Melanie Siebert’s impeccably crafted narrative selections from Deepwater Vee were much easier to latch on to. Then Antonette Rae stepped out with a crash, quite literally, as her cup slipped off the podium and broke. After much sweeping, she delivered her poetry – by memory: the storyteller had landed. Her experiences as an aging, transsexual prostitute dealing with her addiction and various species of assholes in the DTES might not have elicited head-nodding recognition, but since she carried off the performance with bawdiness and humour, the promise of cabaret finally appeared.
Steven Wright takes over
Matthew Zapruder was certainly ready to take over, if not in cabaret trappings, at least in cabaret-calibre laughter. I think I started feeling like I was at a Steven Wright performance (remember him?) after he read, “Saying pocket makes me feel potentially, but not yet busy” with perfect comedic – or was it poetic? – timing. David McGimpsey continued the groove with his “chubby sonnets,” with titles like “Bury me under the willows, but throw out my CD collection, it’s useless.” He delivered line after line that the audience simply roared at, like “I do regret writing fiction,” and, “Before the iPhone arrived, we lived like pigs,” and “Nobody, not even the rain, has such a hairy back” (ee cummings surely would approve).

..............................

**INSTRUCTIONS TO FOLLOW:** Write the next part of the poetry reading review, beginning right after its final sentence.

Saved data entries
..............................

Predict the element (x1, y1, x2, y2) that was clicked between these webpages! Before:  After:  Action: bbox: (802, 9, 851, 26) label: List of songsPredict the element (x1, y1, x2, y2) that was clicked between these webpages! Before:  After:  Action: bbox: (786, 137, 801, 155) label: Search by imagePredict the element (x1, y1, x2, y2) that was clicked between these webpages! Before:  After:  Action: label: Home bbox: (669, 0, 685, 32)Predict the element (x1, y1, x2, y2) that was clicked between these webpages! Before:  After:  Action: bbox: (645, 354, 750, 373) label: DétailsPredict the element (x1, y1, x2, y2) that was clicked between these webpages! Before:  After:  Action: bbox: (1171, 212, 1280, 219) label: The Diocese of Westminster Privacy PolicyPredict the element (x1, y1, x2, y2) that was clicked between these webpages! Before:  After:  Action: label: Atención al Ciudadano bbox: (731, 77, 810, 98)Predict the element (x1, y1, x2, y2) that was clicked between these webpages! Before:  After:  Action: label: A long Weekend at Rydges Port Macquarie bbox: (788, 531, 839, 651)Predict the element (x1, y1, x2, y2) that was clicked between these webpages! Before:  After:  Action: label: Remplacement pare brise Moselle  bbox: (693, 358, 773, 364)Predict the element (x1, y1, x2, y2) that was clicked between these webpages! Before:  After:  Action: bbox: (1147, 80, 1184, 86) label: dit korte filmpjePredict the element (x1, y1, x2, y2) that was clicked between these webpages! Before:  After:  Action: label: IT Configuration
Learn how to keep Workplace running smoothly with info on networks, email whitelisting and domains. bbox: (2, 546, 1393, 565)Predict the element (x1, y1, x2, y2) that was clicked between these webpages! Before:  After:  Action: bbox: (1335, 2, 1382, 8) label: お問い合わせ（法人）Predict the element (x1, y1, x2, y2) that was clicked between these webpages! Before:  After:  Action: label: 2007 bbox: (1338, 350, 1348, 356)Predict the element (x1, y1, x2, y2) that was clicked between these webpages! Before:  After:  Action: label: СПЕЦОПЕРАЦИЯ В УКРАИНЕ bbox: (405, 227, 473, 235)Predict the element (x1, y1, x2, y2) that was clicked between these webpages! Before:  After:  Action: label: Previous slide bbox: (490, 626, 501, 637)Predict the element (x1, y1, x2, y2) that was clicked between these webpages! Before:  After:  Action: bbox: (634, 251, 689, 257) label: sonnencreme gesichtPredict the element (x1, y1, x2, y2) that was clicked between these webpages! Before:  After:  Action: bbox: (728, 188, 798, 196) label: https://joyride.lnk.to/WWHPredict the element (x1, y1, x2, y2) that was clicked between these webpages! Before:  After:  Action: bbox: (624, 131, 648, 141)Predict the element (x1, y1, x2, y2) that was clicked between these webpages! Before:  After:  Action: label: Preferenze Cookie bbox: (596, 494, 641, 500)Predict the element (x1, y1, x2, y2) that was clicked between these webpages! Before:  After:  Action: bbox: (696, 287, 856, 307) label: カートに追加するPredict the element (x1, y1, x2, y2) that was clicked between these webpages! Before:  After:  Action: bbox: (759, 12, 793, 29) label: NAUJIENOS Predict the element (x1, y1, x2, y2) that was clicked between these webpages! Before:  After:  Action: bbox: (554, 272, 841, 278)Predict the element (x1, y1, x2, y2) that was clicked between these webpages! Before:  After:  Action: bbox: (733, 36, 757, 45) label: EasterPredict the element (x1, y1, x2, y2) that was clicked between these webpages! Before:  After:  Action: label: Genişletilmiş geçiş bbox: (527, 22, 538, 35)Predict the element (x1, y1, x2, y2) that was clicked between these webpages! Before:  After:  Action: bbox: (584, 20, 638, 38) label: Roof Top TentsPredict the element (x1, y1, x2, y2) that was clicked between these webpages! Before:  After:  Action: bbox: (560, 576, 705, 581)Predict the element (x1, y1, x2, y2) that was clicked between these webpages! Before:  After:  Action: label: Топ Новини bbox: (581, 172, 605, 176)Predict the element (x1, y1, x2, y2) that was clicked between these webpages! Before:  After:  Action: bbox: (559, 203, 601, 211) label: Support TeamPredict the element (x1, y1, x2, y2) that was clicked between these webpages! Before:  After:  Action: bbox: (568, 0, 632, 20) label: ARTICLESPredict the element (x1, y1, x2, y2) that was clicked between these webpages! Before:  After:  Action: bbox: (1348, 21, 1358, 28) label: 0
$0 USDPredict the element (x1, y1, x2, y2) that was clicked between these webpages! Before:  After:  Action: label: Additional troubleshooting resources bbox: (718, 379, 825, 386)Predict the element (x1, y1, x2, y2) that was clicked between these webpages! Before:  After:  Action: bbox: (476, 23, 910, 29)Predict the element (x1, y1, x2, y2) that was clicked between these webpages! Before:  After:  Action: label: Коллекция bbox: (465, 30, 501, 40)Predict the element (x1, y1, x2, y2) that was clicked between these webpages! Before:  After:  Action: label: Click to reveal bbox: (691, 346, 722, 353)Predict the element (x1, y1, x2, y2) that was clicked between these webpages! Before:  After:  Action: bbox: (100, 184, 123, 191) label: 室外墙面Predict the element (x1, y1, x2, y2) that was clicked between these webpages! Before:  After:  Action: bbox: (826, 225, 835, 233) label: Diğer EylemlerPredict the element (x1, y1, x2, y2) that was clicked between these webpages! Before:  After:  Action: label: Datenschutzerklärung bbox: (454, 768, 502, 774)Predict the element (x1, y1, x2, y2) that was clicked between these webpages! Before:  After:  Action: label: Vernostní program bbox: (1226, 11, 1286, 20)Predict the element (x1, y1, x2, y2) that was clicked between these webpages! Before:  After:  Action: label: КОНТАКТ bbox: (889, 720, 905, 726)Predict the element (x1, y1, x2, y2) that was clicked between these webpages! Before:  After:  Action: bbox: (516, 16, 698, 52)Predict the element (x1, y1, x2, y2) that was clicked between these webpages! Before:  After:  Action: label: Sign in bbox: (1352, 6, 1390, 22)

..............................

**ANSWER TO THIS PROBLEM:**
Proper poetry muscles back in
The mood shifted once our new Poet Laureate, Evelyn Lau, read. Her venerable role will include many podium appearances, and she shared her trepidation about embarrassing herself in front of officials like Gregor Robinson. (I do hope that she will embarrass us all quite often and shake things up; everything is just so predicable these days. Did anyone else see the Stanley Cup Riot coming a mile away?) Her solemn poetry selections calmed the room right down, yet she still kept the audience connected to the stage.
The return of Wright
Suzanne Buffon brought us back to cabaret-decibel laughter. Although an award-winning “proper” poet (as, indeed, most of the readers were), after two and half years of mothering, she’d also taken to writing lists, such as, “Bad ideas that would probably sell,” like hamster camp, stationary tricycles, and diet ice; and “Guilty Pleasures,” like beating a child at checkers. Ken Babstock ended the night with a couple of formal poems, then plunged into a piece that followed the raucous, crowd-pleasing formula of a) one vulgar person, and b) a mode of transportation, for example, a “chicken rapist on a sailboat.” After some impressively offensive combinations, he ended it all with “Ahoy!” He said we weren’t to take it personally, but seriously. Indeed.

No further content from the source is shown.